Ia mengungkapkan, data kejadian bencana dalam kurun waktu 2022 hingga 2025 menunjukkan angka yang fluktuatif dengan jumlah kejadian sekitar 3.000 per tahun. Meski demikian, BNPB terus berupaya menekan dampak bencana. Namun, fenomena siklon tropis Senyar beberapa waktu lalu menjadi catatan serius karena menyebabkan lebih dari 1.100 korban jiwa, baik meninggal, luka-luka, maupun hilang, serta peningkatan kerugian material.
Menurut Suharyanto, sebagian dampak bencana seharusnya dapat dicegah atau diminimalisasi. Data BNPB mencatat hingga saat ini terdapat 3.176 kejadian bencana yang didominasi bencana hidrometeorologi basah. Hal ini menunjukkan bahwa upaya pengurangan risiko bencana masih menjadi tantangan bersama dan tidak dapat dibebankan hanya kepada pemerintah pusat.

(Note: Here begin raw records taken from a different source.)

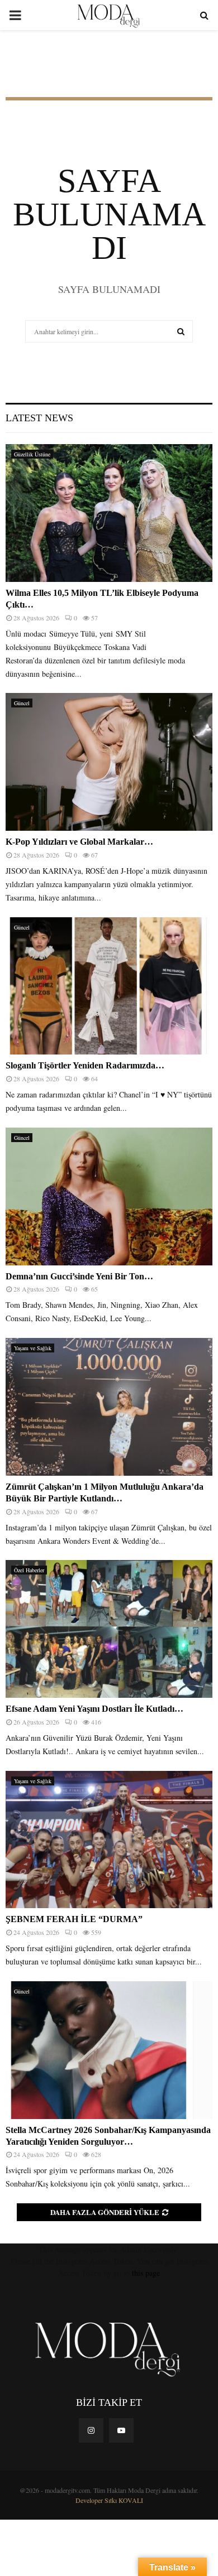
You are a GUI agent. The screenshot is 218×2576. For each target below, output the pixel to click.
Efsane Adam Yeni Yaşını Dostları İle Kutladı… (94, 1708)
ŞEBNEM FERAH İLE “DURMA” (75, 1919)
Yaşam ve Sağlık (32, 1348)
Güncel (22, 703)
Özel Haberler (29, 1570)
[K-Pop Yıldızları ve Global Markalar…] (109, 762)
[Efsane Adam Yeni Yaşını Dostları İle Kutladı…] (109, 1629)
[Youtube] (121, 2430)
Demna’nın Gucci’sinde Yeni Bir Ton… (79, 1276)
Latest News (39, 417)
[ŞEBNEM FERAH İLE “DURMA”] (109, 1840)
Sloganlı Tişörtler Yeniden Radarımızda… (85, 1065)
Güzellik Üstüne (32, 454)
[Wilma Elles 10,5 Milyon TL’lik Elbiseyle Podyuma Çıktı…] (109, 513)
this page (146, 2272)
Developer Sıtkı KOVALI (109, 2500)
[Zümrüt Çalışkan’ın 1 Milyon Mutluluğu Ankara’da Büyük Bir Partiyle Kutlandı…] (109, 1407)
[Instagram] (91, 2430)
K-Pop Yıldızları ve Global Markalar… (79, 841)
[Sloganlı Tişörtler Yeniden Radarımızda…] (109, 986)
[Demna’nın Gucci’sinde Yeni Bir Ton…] (109, 1196)
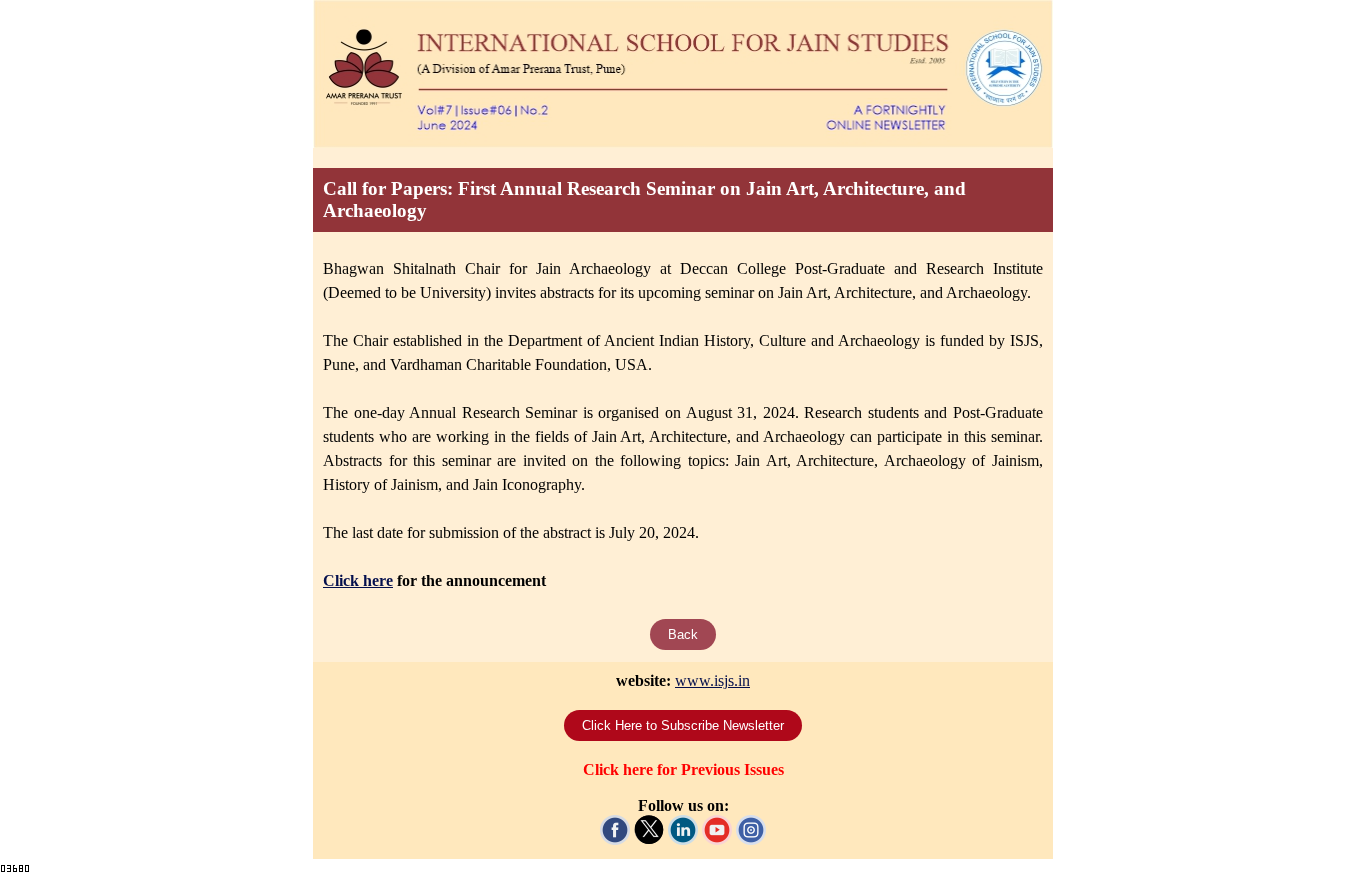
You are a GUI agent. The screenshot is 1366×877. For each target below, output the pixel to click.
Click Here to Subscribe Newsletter (683, 725)
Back (683, 634)
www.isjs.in (712, 680)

Terkait penanganan bencana akibat siklon tropis Senyar, Suharyanto menyebutkan lima kabupaten/kota telah memasuki fase transisi pemulihan menuju rehabilitasi dan rekonstruksi. Kendati demikian, ia mengingatkan pemerintah daerah untuk tetap waspada karena potensi cuaca ekstrem masih dapat memicu bencana serupa.
Sebagai langkah antisipasi, Kepala BNPB merekomendasikan pemerintah daerah untuk meningkatkan mitigasi dan kesiapsiagaan melalui pemantauan lapangan dan apel kesiapsiagaan secara berkelanjutan. Ia juga meminta kepala daerah tidak ragu menetapkan status siaga maupun tanggap darurat bencana sebagai langkah regulatif agar dukungan pemerintah pusat dan pemangku kepentingan lainnya dapat segera diberikan.
Suharyanto menegaskan BPBD harus menjalankan perannya sebagai koordinator, komando, dan pelaksana penanganan bencana di daerah. Dengan peran tersebut, sinergi bersama TNI, Polri, dan lembaga terkait akan berjalan lebih efektif.
Selain itu, BNPB menekankan pentingnya sistem peringatan dini dan peningkatan kesiapsiagaan masyarakat melalui penyediaan rambu serta peta risiko bencana yang mudah dipahami. Ia juga mengingatkan bahwa banjir dan banjir bandang tidak hanya dipengaruhi cuaca, tetapi juga tata ruang dan kondisi lingkungan, termasuk fungsi drainase dan kolam retensi.
Arahan tersebut disampaikan dalam rapat koordinasi nasional penanggulangan bencana yang dihadiri Menko PMK Pratikno, Wakil Menteri Dalam Negeri Akhmad Wiyagus, Kepala BMKG Teuku Faisal, serta para gubernur, bupati, wali kota, dan kepala BPBD se-Indonesia. Kepala BNPB berharap langkah-langkah praktis dan berkelanjutan dapat diterapkan guna mencegah serta meminimalkan dampak bencana dan menyelamatkan lebih banyak jiwa.